**WORK ITEM**
Please copy the records exactly as they appear, with all pictures left out.

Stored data
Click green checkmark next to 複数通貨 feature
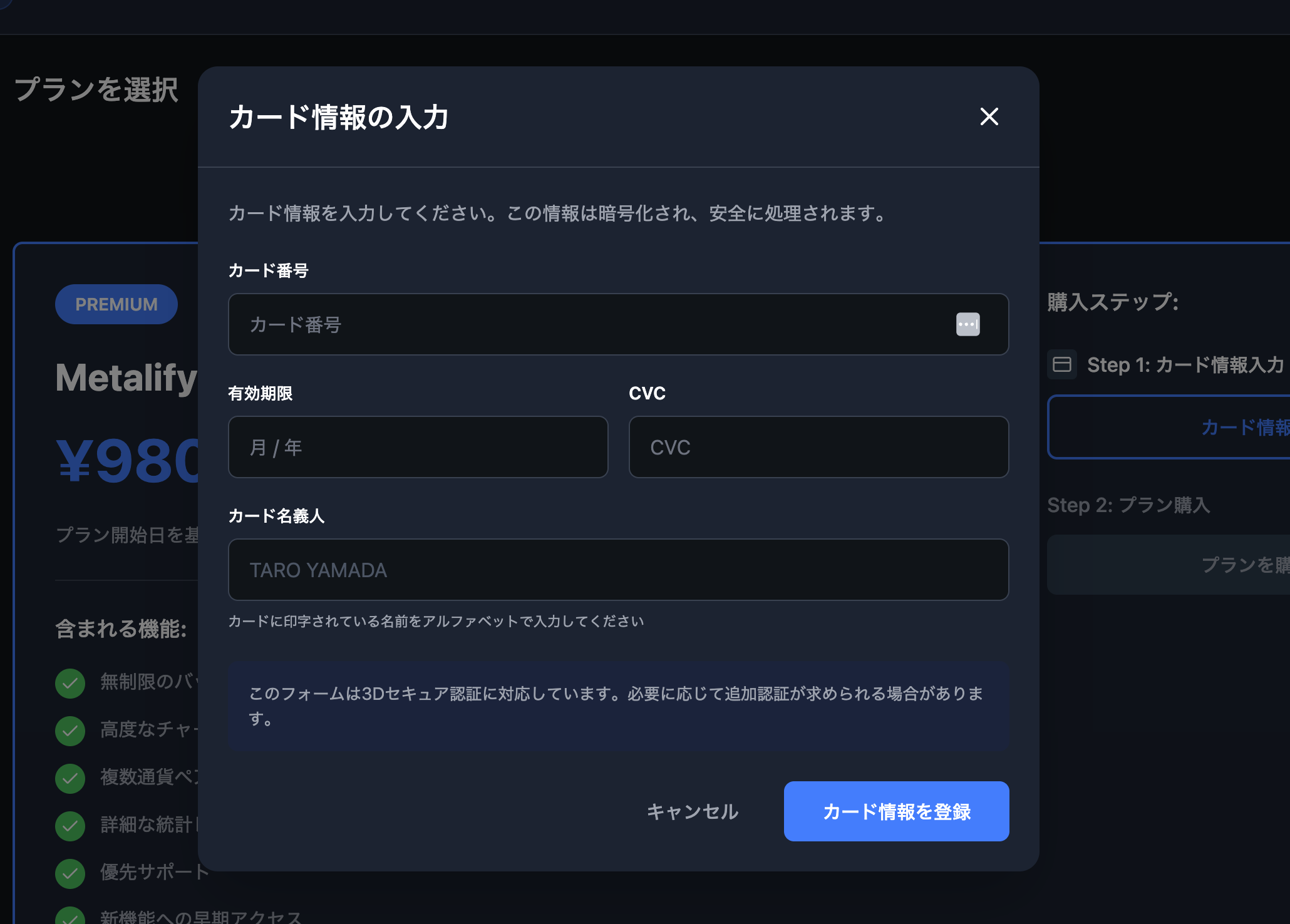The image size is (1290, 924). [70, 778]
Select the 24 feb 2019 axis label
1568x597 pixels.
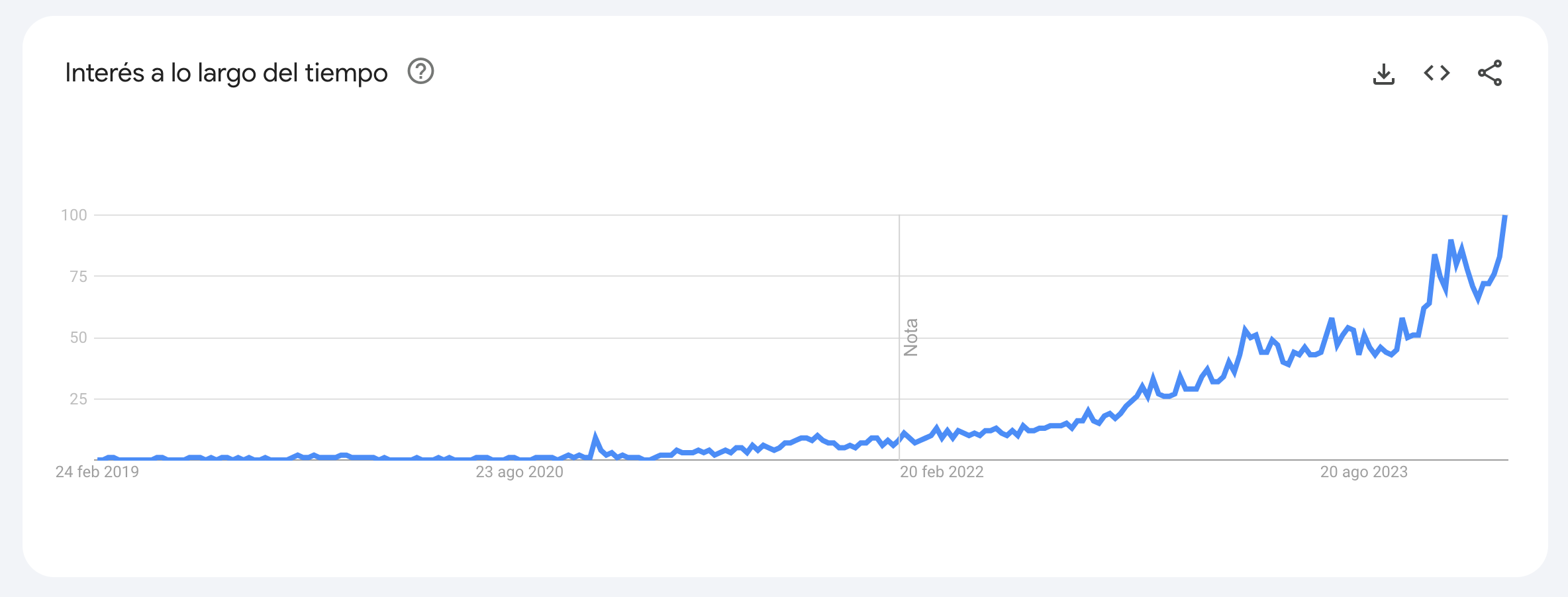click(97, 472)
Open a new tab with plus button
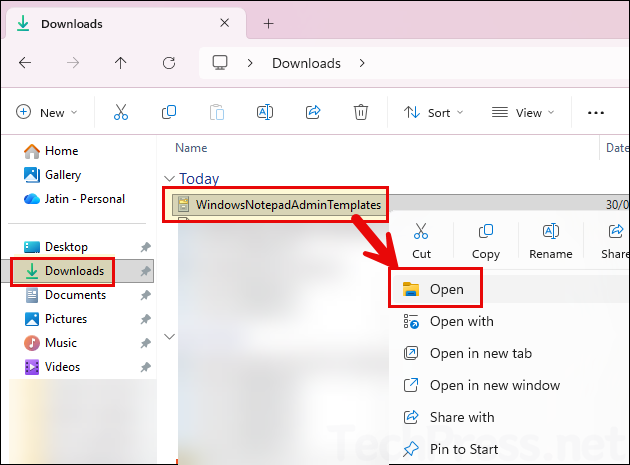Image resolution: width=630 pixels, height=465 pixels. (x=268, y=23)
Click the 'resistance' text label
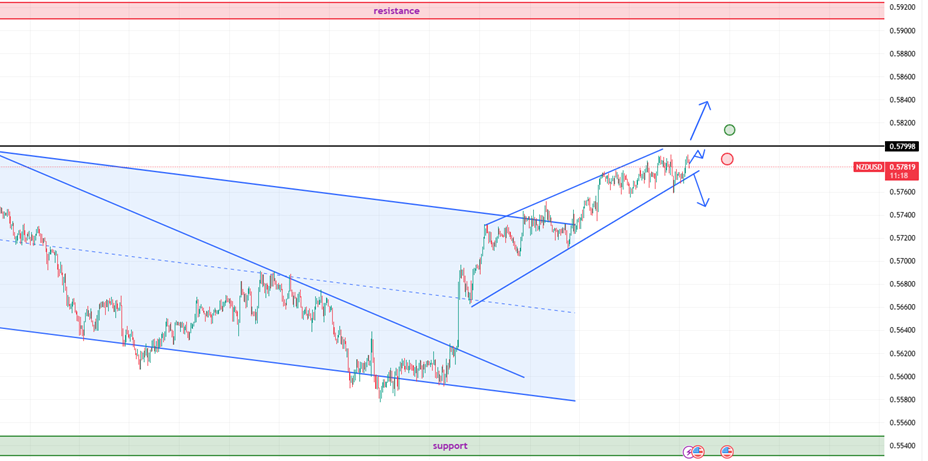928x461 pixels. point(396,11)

**RESULT OF THE EXERCISE**
Click green checkmark next to 複数通貨 feature
The image size is (1290, 924). [70, 778]
Select the 24 feb 2019 axis label
1568x597 pixels.
click(97, 472)
Open a new tab with plus button
Image resolution: width=630 pixels, height=465 pixels. (x=268, y=23)
Click the 'resistance' text label
928x461 pixels. point(396,11)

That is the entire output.